TASK ITEM: Nothing but the lines from the start of the entries through the line holding "The width and height of the screenshot is (644, 300)." is to be repeated, exactly and with pictures excluded.

[INPUT DATA]

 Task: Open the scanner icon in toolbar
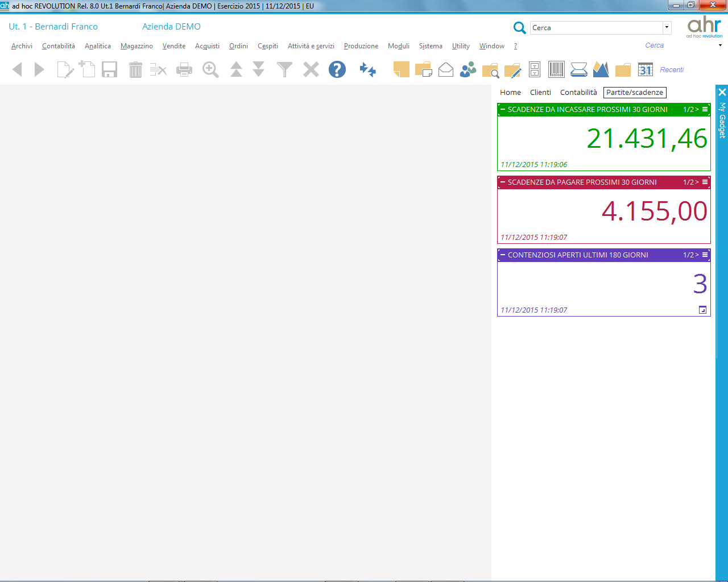click(x=578, y=69)
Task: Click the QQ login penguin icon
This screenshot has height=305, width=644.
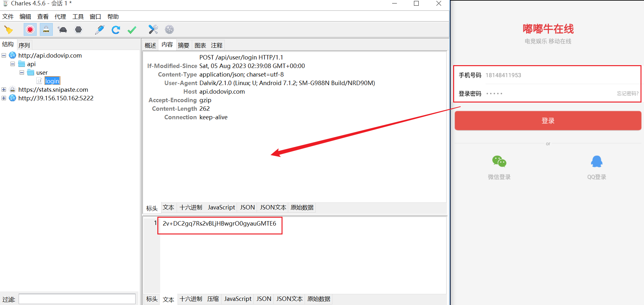Action: pos(596,162)
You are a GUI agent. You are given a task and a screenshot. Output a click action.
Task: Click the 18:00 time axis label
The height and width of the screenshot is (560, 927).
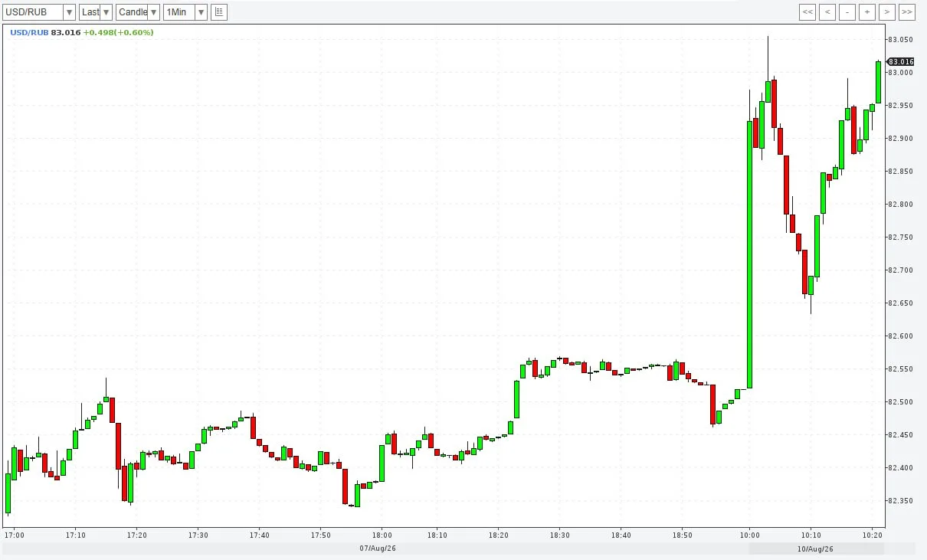[382, 535]
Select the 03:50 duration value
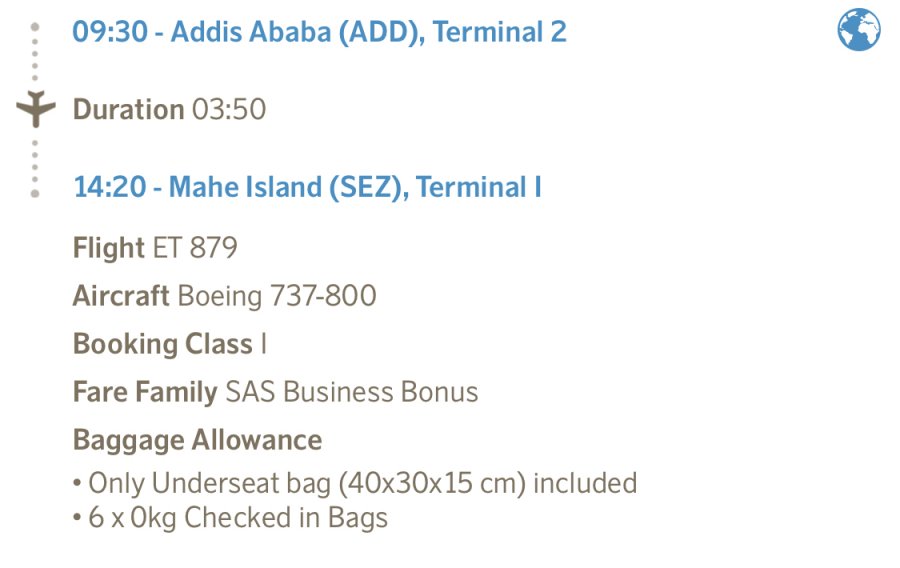 [229, 109]
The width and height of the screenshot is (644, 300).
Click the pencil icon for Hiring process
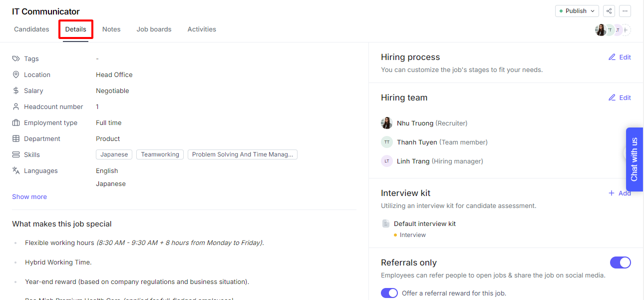click(612, 57)
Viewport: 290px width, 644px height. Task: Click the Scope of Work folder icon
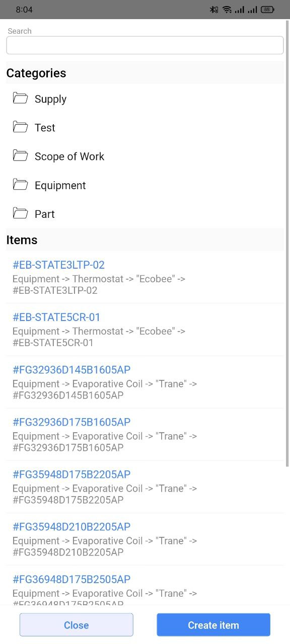click(x=20, y=155)
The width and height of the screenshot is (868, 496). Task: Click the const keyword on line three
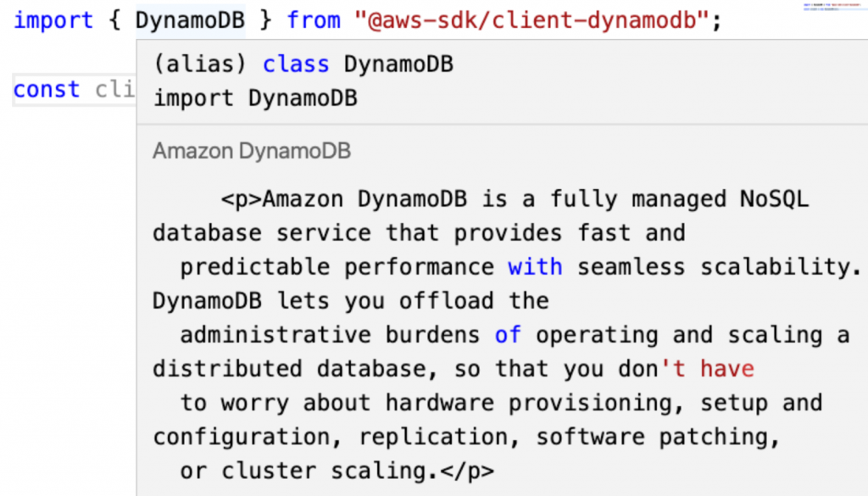pyautogui.click(x=46, y=88)
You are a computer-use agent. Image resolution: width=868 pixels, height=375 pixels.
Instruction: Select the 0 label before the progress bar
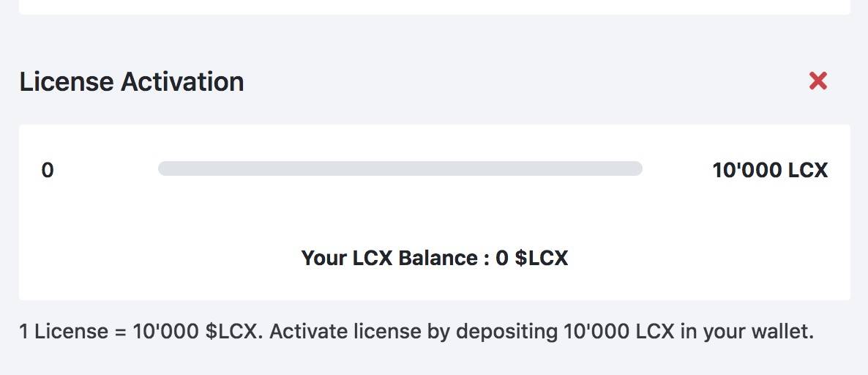pos(48,170)
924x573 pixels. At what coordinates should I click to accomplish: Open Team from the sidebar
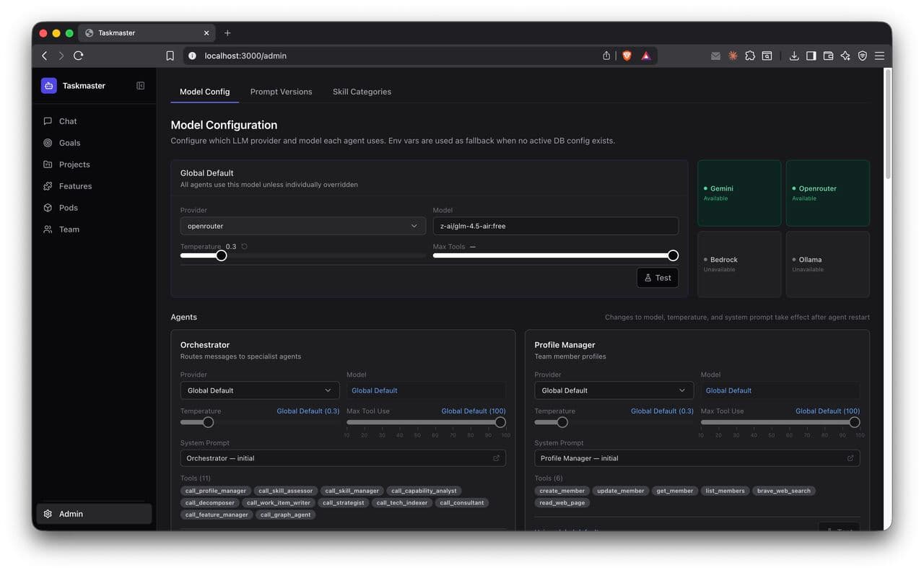pos(69,229)
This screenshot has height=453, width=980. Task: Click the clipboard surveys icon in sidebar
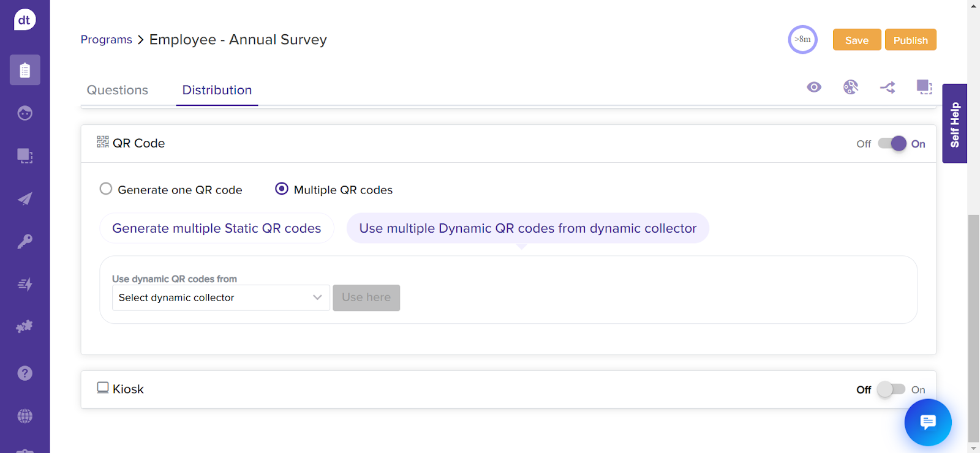coord(25,70)
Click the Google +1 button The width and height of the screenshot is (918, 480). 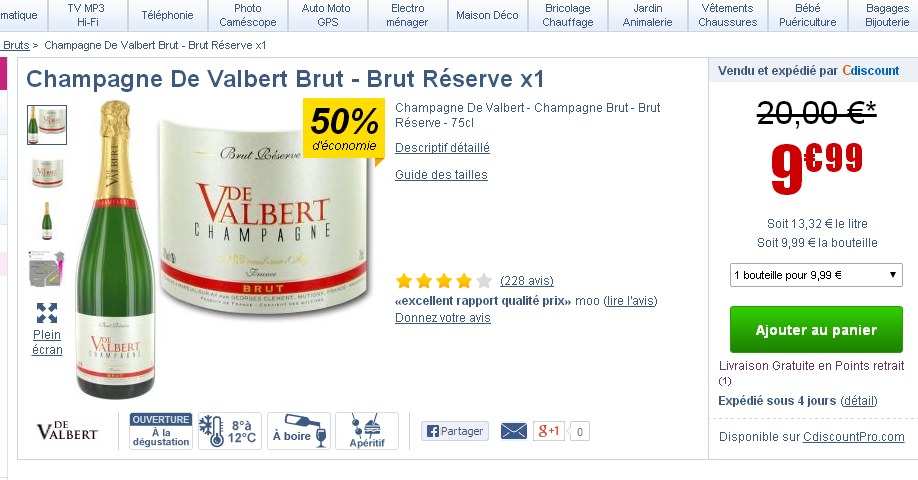point(549,431)
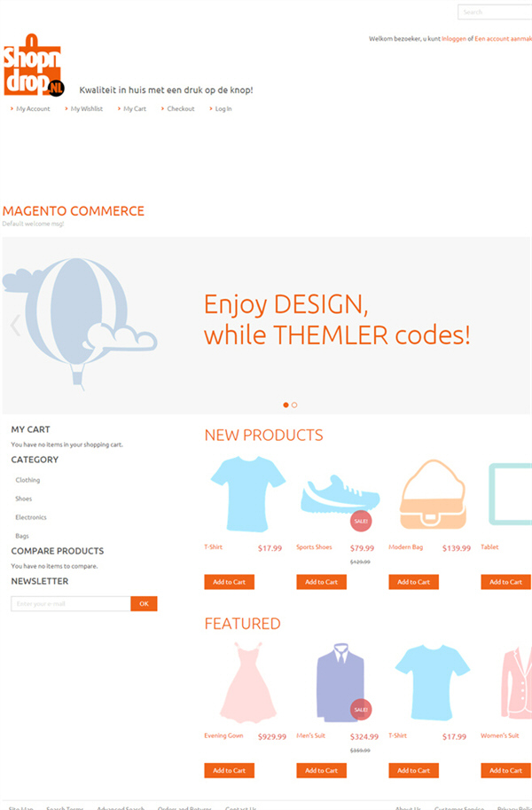Add Sports Shoes to cart
Viewport: 532px width, 810px height.
[321, 582]
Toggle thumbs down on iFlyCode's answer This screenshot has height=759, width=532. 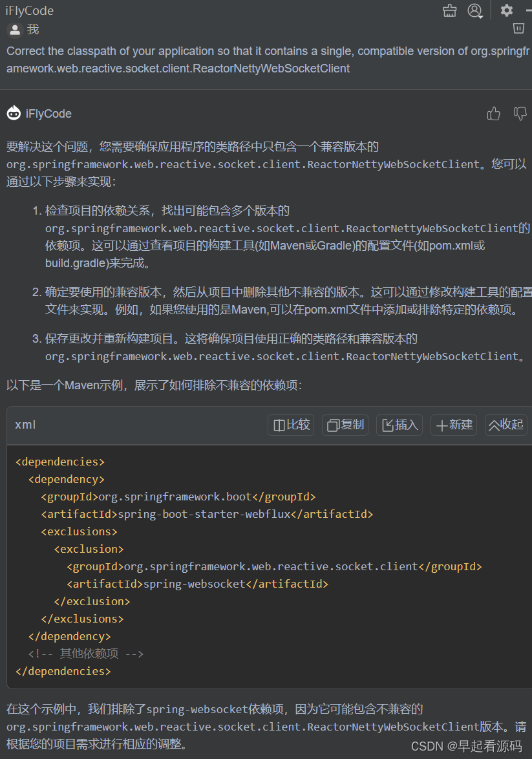pos(520,113)
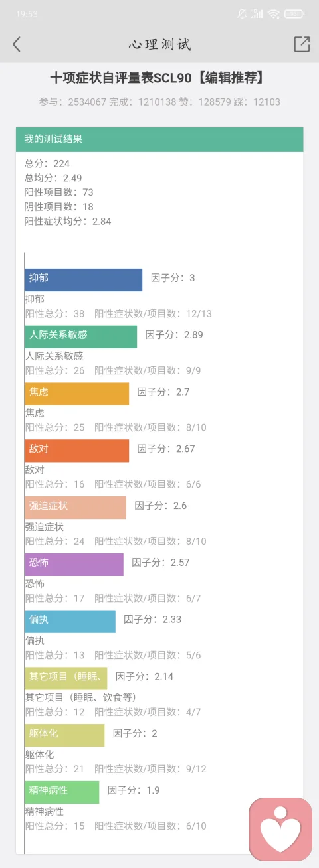
Task: Tap the battery status icon
Action: [x=294, y=14]
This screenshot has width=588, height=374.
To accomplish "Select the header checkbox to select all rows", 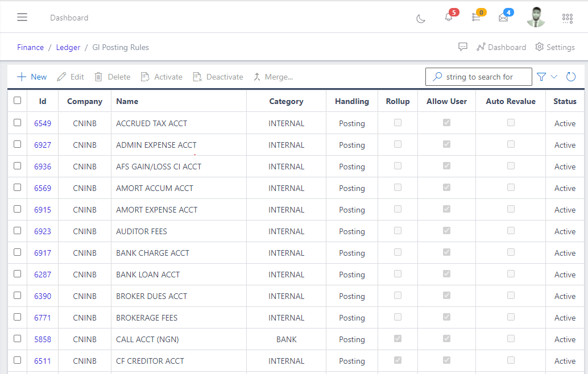I will (x=17, y=99).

[/INPUT DATA]

TASK ANSWER:
 Task: Open the scanner icon in toolbar
click(x=578, y=69)
Task: Click the QQ login penguin icon
This screenshot has height=305, width=644.
Action: pos(596,162)
You are a GUI agent. You are given a task and a screenshot. Output a click action.
Task: Click the 18:00 time axis label
The height and width of the screenshot is (560, 927).
[382, 535]
Select the 03:50 duration value
 [229, 109]
The width and height of the screenshot is (644, 300).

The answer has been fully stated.